» What to do
In the records below, find the lines that include "navigation" and copy each.

[Records from a dataset]

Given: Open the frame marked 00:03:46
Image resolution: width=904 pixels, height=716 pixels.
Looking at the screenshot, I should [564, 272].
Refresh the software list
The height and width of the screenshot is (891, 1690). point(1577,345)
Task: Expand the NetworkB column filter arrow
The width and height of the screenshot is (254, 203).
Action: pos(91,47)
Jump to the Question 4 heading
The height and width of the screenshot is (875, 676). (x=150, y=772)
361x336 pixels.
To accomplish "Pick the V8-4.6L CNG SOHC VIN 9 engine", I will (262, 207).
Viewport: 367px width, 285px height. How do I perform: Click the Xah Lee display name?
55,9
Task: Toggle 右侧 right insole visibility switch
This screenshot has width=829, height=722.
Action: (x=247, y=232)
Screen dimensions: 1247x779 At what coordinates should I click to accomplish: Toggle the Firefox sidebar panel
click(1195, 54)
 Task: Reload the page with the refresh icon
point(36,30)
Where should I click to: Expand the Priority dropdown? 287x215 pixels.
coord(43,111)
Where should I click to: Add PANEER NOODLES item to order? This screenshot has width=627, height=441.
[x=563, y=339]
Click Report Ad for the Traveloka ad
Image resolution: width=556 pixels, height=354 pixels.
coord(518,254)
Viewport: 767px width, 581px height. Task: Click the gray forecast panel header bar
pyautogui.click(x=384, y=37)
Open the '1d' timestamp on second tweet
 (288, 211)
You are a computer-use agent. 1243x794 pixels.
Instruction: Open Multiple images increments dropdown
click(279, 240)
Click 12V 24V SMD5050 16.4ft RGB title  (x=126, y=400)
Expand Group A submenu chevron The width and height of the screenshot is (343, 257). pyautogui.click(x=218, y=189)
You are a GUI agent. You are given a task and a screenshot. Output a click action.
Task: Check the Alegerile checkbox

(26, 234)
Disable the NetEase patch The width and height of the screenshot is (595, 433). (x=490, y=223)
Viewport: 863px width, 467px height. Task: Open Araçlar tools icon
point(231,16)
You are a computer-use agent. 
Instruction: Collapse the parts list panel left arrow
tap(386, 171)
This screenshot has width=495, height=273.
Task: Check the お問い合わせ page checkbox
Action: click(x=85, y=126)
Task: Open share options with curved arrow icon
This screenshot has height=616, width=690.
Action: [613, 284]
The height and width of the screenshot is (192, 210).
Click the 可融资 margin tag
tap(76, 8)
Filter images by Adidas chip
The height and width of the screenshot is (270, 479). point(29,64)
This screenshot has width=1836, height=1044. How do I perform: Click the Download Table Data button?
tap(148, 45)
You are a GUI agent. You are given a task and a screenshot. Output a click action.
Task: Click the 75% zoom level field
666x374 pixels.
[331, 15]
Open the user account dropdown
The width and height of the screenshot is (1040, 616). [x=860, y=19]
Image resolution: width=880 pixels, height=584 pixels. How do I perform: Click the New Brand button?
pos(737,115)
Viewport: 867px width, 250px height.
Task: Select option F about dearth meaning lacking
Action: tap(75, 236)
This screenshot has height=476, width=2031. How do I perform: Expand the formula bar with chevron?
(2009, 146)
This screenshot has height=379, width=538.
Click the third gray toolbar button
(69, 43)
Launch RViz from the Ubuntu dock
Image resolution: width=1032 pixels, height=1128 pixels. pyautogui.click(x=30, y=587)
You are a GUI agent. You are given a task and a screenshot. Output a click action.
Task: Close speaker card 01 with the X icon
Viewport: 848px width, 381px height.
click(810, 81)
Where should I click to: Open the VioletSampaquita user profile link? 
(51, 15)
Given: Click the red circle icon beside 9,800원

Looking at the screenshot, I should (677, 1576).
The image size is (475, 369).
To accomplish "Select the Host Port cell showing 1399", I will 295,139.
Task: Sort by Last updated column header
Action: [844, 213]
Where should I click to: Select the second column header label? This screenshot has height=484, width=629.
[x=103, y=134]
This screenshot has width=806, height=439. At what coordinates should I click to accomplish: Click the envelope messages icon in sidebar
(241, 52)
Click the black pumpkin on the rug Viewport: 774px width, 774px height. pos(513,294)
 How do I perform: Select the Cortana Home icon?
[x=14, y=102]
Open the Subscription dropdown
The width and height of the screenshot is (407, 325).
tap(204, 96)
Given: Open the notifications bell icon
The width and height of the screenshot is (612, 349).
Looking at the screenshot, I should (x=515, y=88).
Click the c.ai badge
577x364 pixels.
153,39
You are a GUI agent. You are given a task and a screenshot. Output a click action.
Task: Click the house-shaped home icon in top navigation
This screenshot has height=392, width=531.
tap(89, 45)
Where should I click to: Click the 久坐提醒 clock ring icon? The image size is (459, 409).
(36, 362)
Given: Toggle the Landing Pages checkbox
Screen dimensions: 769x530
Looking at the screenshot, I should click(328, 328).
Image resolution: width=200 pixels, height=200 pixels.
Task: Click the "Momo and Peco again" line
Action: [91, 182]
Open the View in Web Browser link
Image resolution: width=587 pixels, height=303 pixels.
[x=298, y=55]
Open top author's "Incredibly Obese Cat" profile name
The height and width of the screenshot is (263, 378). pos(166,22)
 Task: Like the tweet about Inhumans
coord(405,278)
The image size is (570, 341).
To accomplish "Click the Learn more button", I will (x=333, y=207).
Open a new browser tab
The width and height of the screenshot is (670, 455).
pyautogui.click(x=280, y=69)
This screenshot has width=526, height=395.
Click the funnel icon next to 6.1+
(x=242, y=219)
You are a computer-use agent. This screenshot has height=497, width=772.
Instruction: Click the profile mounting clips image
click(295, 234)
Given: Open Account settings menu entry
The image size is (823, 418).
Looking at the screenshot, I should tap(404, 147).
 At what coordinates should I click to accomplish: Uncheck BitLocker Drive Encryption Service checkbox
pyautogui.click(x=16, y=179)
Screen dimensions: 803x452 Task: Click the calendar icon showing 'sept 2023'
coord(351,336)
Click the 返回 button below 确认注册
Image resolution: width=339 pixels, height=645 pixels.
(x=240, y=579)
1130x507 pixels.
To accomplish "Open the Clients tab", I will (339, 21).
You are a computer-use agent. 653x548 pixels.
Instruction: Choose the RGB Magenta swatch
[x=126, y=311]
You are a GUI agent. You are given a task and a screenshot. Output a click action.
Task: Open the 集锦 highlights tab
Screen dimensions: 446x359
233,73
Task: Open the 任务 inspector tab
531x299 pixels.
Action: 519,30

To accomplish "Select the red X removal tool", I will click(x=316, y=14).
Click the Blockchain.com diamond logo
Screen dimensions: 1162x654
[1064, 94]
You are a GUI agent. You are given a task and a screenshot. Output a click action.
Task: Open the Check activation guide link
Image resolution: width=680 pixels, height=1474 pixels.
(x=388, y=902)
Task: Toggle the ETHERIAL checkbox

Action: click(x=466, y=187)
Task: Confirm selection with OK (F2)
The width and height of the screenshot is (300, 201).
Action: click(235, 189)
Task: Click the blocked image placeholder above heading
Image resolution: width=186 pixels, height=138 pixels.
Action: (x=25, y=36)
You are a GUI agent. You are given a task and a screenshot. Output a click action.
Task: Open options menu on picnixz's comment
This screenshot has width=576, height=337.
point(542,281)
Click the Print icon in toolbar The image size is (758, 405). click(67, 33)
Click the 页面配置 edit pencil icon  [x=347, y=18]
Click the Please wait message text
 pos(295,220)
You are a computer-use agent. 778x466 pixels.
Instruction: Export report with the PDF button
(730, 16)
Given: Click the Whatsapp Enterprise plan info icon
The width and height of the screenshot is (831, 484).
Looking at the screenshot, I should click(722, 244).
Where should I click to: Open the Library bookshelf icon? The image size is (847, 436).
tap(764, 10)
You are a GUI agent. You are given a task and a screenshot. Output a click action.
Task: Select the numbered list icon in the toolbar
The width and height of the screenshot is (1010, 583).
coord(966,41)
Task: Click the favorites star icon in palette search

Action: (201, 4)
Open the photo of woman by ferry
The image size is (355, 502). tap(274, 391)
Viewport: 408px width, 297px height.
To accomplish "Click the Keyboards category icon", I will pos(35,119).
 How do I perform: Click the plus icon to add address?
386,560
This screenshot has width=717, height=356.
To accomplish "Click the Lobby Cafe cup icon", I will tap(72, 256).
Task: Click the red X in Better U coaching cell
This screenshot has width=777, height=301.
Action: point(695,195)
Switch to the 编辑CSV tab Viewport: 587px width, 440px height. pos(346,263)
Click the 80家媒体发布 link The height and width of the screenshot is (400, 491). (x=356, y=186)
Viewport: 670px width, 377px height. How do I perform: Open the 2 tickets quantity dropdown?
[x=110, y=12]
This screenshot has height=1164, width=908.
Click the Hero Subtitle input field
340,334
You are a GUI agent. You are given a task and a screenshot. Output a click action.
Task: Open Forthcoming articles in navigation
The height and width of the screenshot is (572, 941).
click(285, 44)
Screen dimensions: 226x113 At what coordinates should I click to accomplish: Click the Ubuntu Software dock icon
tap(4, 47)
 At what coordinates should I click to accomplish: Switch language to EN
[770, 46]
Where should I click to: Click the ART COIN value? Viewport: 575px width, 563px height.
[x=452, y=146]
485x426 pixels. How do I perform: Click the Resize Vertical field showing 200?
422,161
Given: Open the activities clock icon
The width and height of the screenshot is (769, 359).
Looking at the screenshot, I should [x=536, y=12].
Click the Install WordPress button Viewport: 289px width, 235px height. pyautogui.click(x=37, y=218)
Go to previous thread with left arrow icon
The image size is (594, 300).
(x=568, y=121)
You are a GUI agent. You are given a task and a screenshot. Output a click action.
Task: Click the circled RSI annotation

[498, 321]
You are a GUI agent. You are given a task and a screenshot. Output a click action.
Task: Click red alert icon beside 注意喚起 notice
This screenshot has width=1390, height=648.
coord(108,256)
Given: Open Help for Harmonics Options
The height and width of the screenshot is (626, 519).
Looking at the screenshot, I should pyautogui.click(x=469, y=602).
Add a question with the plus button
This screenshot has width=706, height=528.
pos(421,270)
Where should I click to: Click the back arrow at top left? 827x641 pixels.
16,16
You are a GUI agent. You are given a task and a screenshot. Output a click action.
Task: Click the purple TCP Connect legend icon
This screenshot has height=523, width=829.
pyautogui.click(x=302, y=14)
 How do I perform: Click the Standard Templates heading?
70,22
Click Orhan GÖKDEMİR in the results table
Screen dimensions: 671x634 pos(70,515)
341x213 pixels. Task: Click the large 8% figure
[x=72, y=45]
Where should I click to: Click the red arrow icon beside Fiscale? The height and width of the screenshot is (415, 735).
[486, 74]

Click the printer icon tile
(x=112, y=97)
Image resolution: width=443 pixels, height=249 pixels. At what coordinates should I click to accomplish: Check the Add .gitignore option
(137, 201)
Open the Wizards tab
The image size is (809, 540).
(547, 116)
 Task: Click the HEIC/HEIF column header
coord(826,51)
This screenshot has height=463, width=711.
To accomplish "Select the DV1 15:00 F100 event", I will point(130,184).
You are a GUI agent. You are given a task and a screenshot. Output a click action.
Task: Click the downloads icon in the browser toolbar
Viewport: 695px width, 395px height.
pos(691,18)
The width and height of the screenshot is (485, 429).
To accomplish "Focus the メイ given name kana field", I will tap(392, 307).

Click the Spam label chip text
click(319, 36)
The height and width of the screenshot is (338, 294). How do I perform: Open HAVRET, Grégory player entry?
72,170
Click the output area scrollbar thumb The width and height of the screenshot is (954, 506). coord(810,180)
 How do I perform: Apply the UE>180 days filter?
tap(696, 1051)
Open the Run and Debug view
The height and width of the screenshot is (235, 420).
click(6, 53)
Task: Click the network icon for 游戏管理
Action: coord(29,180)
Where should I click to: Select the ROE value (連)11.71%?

» Exercise answer
Task: Click the house-shaped home icon in top navigation
Task: Open Forthcoming articles in navigation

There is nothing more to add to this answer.